2015 yılında Kadir Has Üniversitesi bünyesinde kurulan Enerji ve Sürdürülebilir Kalkınma Uygulama ve Araştırma Merkezi (CESD), farklı bilim alanlarındaki uzmanların enerji konusunda disiplinlerarası eğitim ve araştırma faaliyetlerini yürütmek ve ortaya çıkan bilgileri kamuoyu ile paylaşma amacıyla kuruldu. AB destekli araştırma proje çalışmaları dışında en önemli faaliyetlerinden biri olan “Türkiye Toplumunun Enerji Tercihleri Anketi”ni 2016 yılından beri her yıl Kasım-Aralık aylarında gerçekleştirmeye devam ediyor.
Bu yıl üçüncüsü gerçekleşen “Türkiye Toplumunun Enerji Tercihleri Anketi” 16 kent merkezinde ikamet eden 18 yaş ve üzeri bin 209 kişi ile yüz yüze yapıldı.
‘Dünya enerji sorunlarından hangisi en önemlidir?’ sorusuna verilen yanıtlarda ilk üç sıralama değişmedi. Anket kapsamında ‘çevre ve insan sağlığı’ diyenlerin oranı geçtiğimiz yıllara göre yüzde 41’den yüzde 32’ye düşerken, ‘enerji fiyatlarının yüksekliği/dalgalanması’ yüzde 16’dan yüzde 20’ye yükseldiği görüldü.
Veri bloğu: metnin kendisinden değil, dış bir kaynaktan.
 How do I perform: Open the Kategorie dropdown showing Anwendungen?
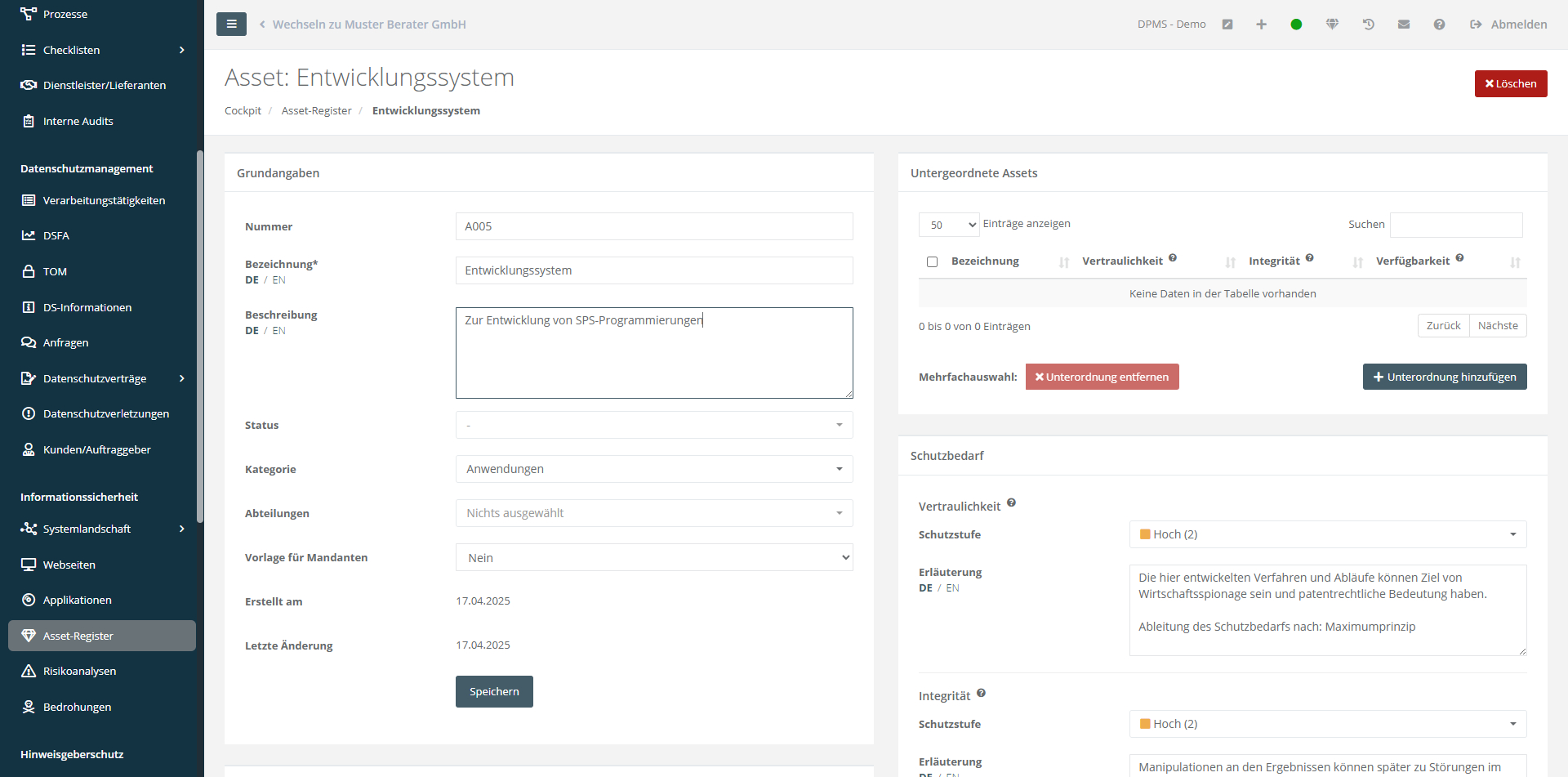tap(653, 469)
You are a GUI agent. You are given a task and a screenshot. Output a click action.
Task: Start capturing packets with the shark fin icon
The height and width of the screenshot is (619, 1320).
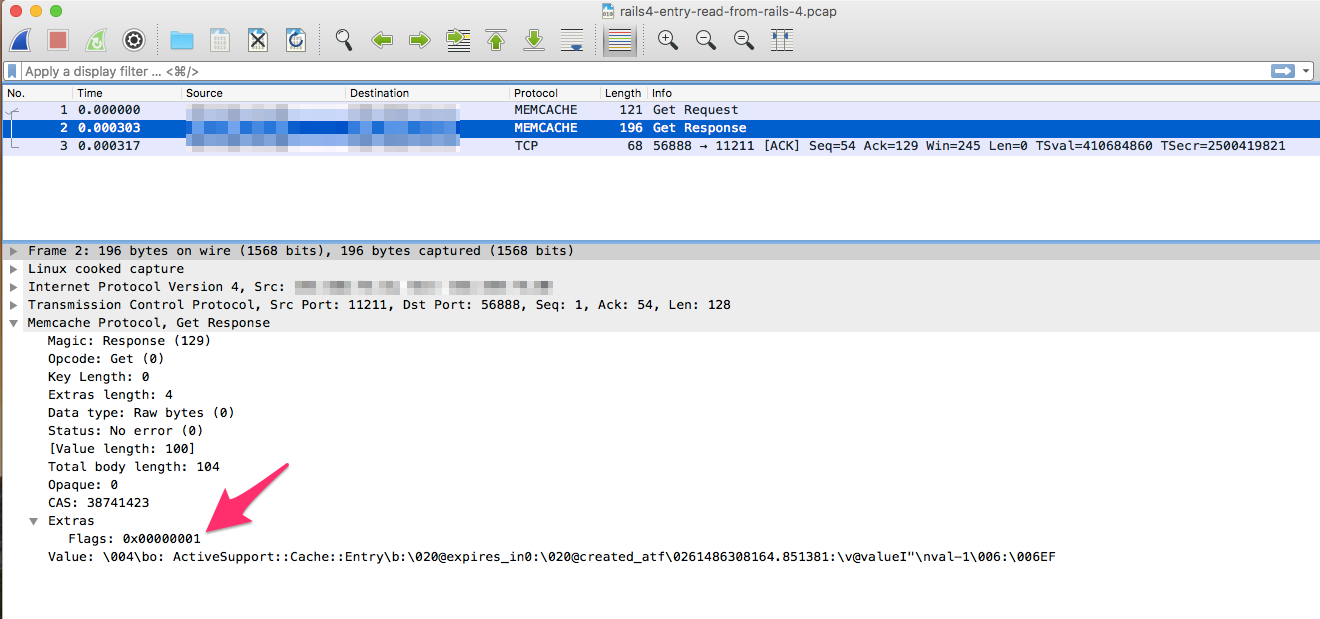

Üçüncü sıradaki ‘iklim değişikliği/küresel ısınma’ ise yüzde 12 ile aynı kaldı. ‘Küresel iklim değişikliğine inanıyor musunuz?’ sorusuna ‘evet’ cevabı verenlerin oranı 2016’dan 2017’ye yüzde 9 artarak yüzde 78’ten yüzde 87’ye çıkarken, 2018 yılında yüzde 87’den yüzde 77’ye düştü.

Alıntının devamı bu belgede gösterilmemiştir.